(Stored data)
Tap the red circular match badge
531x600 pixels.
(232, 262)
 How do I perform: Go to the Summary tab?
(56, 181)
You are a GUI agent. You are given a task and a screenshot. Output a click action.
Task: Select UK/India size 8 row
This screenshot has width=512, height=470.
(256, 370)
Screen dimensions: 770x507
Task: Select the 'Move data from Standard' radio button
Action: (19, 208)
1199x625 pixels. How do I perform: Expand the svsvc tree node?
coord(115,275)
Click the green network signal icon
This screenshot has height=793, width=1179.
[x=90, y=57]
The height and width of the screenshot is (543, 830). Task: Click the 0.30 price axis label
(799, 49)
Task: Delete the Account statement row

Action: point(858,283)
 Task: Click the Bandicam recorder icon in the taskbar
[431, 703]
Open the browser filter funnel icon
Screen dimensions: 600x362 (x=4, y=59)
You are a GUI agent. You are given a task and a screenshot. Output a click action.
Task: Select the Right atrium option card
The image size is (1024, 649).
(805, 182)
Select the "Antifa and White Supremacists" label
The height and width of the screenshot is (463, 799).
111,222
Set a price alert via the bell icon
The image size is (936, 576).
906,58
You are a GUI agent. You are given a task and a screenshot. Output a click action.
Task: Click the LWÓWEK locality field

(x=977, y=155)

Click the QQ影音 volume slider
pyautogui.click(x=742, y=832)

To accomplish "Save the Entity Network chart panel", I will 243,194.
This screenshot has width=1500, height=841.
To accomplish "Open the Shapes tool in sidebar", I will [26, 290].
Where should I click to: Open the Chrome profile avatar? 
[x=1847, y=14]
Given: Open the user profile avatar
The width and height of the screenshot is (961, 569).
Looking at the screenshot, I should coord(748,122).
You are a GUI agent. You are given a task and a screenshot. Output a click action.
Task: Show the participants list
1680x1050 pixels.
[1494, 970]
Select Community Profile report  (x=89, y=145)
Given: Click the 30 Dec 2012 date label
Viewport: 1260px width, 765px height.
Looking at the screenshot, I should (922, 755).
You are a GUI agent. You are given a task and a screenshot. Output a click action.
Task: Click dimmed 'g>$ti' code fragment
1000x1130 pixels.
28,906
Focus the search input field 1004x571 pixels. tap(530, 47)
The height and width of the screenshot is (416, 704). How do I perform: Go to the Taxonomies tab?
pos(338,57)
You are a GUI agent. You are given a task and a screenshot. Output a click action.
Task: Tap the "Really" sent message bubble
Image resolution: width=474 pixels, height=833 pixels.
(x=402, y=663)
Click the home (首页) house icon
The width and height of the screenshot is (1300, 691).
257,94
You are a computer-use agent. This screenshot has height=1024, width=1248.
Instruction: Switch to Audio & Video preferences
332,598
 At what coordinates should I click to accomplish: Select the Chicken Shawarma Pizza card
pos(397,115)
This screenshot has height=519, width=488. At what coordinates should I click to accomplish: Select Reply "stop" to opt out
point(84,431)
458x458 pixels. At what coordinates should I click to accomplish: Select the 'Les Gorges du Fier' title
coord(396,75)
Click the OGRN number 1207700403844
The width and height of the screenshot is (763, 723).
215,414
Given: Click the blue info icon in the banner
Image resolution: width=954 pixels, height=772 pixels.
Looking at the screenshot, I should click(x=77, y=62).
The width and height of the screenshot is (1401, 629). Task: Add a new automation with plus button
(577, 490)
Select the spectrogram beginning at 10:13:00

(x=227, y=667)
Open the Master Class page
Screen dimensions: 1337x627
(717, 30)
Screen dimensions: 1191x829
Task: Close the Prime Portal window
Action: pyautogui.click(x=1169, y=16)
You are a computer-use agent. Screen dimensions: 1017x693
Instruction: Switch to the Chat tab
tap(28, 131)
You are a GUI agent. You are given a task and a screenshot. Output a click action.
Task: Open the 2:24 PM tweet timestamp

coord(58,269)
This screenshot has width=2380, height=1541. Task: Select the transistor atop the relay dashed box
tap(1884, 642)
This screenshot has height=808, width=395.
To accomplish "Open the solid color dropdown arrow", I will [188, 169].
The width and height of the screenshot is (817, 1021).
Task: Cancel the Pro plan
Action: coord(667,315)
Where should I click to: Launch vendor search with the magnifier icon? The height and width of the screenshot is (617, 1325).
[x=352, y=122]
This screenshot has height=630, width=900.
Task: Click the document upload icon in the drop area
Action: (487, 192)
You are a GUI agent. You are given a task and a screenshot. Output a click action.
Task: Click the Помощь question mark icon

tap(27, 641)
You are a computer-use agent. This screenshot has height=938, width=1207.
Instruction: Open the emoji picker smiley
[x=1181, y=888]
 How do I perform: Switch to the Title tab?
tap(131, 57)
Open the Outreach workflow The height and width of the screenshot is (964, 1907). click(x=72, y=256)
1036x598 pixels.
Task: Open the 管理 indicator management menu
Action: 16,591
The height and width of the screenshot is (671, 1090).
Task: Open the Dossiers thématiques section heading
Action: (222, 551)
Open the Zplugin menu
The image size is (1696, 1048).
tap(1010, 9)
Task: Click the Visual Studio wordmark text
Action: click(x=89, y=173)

Work instruction =
All of the data needs to be repeated exactly.

Result for this task =
Tap the red circular match badge
531x600 pixels.
(232, 262)
 How do I perform: Go to the Summary tab?
(56, 181)
You are a GUI agent. You are given a task and a screenshot. Output a click action.
Task: Select UK/India size 8 row
This screenshot has width=512, height=470.
(256, 370)
Screen dimensions: 770x507
Task: Select the 'Move data from Standard' radio button
Action: (19, 208)
1199x625 pixels. How do I perform: Expand the svsvc tree node?
coord(115,275)
Click the green network signal icon
This screenshot has height=793, width=1179.
[x=90, y=57]
The height and width of the screenshot is (543, 830). Task: Click the 0.30 price axis label
(799, 49)
Task: Delete the Account statement row

Action: point(858,283)
 Task: Click the Bandicam recorder icon in the taskbar
[431, 703]
Open the browser filter funnel icon
Screen dimensions: 600x362 (x=4, y=59)
You are a GUI agent. You are given a task and a screenshot. Output a click action.
Task: Select the Right atrium option card
The image size is (1024, 649).
(805, 182)
Select the "Antifa and White Supremacists" label
The height and width of the screenshot is (463, 799).
111,222
Set a price alert via the bell icon
The image size is (936, 576).
906,58
You are a GUI agent. You are given a task and a screenshot. Output a click action.
Task: Click the LWÓWEK locality field

(x=977, y=155)

Click the QQ影音 volume slider
pyautogui.click(x=742, y=832)

To accomplish "Save the Entity Network chart panel", I will 243,194.
This screenshot has width=1500, height=841.
To accomplish "Open the Shapes tool in sidebar", I will [26, 290].
Where should I click to: Open the Chrome profile avatar? 
[x=1847, y=14]
Given: Open the user profile avatar
The width and height of the screenshot is (961, 569).
Looking at the screenshot, I should coord(748,122).
You are a GUI agent. You are given a task and a screenshot. Output a click action.
Task: Show the participants list
1680x1050 pixels.
[1494, 970]
Select Community Profile report  (x=89, y=145)
Given: Click the 30 Dec 2012 date label
Viewport: 1260px width, 765px height.
Looking at the screenshot, I should (922, 755).
You are a GUI agent. You are given a task and a screenshot. Output a click action.
Task: Click dimmed 'g>$ti' code fragment
1000x1130 pixels.
28,906
Focus the search input field 1004x571 pixels. tap(530, 47)
The height and width of the screenshot is (416, 704). How do I perform: Go to the Taxonomies tab?
pos(338,57)
You are a GUI agent. You are given a task and a screenshot. Output a click action.
Task: Tap the "Really" sent message bubble
Image resolution: width=474 pixels, height=833 pixels.
(x=402, y=663)
Click the home (首页) house icon
The width and height of the screenshot is (1300, 691).
257,94
You are a computer-use agent. This screenshot has height=1024, width=1248.
Instruction: Switch to Audio & Video preferences
332,598
 At what coordinates should I click to accomplish: Select the Chicken Shawarma Pizza card
pos(397,115)
This screenshot has height=519, width=488. At what coordinates should I click to accomplish: Select Reply "stop" to opt out
point(84,431)
458x458 pixels. At what coordinates should I click to accomplish: Select the 'Les Gorges du Fier' title
coord(396,75)
Click the OGRN number 1207700403844
The width and height of the screenshot is (763, 723).
215,414
Given: Click the blue info icon in the banner
Image resolution: width=954 pixels, height=772 pixels.
Looking at the screenshot, I should click(x=77, y=62).
The width and height of the screenshot is (1401, 629). Task: Add a new automation with plus button
(577, 490)
Select the spectrogram beginning at 10:13:00

(x=227, y=667)
Open the Master Class page
Screen dimensions: 1337x627
(717, 30)
Screen dimensions: 1191x829
Task: Close the Prime Portal window
Action: pyautogui.click(x=1169, y=16)
You are a computer-use agent. Screen dimensions: 1017x693
Instruction: Switch to the Chat tab
tap(28, 131)
You are a GUI agent. You are given a task and a screenshot. Output a click action.
Task: Open the 2:24 PM tweet timestamp

coord(58,269)
This screenshot has width=2380, height=1541. Task: Select the transistor atop the relay dashed box
tap(1884, 642)
This screenshot has height=808, width=395.
To accomplish "Open the solid color dropdown arrow", I will [188, 169].
The width and height of the screenshot is (817, 1021).
Task: Cancel the Pro plan
Action: coord(667,315)
Where should I click to: Launch vendor search with the magnifier icon? The height and width of the screenshot is (617, 1325).
[x=352, y=122]
This screenshot has height=630, width=900.
Task: Click the document upload icon in the drop area
Action: (487, 192)
You are a GUI agent. You are given a task and a screenshot. Output a click action.
Task: Click the Помощь question mark icon

tap(27, 641)
You are a computer-use agent. This screenshot has height=938, width=1207.
Instruction: Open the emoji picker smiley
[x=1181, y=888]
 How do I perform: Switch to the Title tab?
tap(131, 57)
Open the Outreach workflow The height and width of the screenshot is (964, 1907). click(x=72, y=256)
1036x598 pixels.
Task: Open the 管理 indicator management menu
Action: 16,591
The height and width of the screenshot is (671, 1090).
Task: Open the Dossiers thématiques section heading
Action: (222, 551)
Open the Zplugin menu
The image size is (1696, 1048).
tap(1010, 9)
Task: Click the Visual Studio wordmark text
Action: click(x=89, y=173)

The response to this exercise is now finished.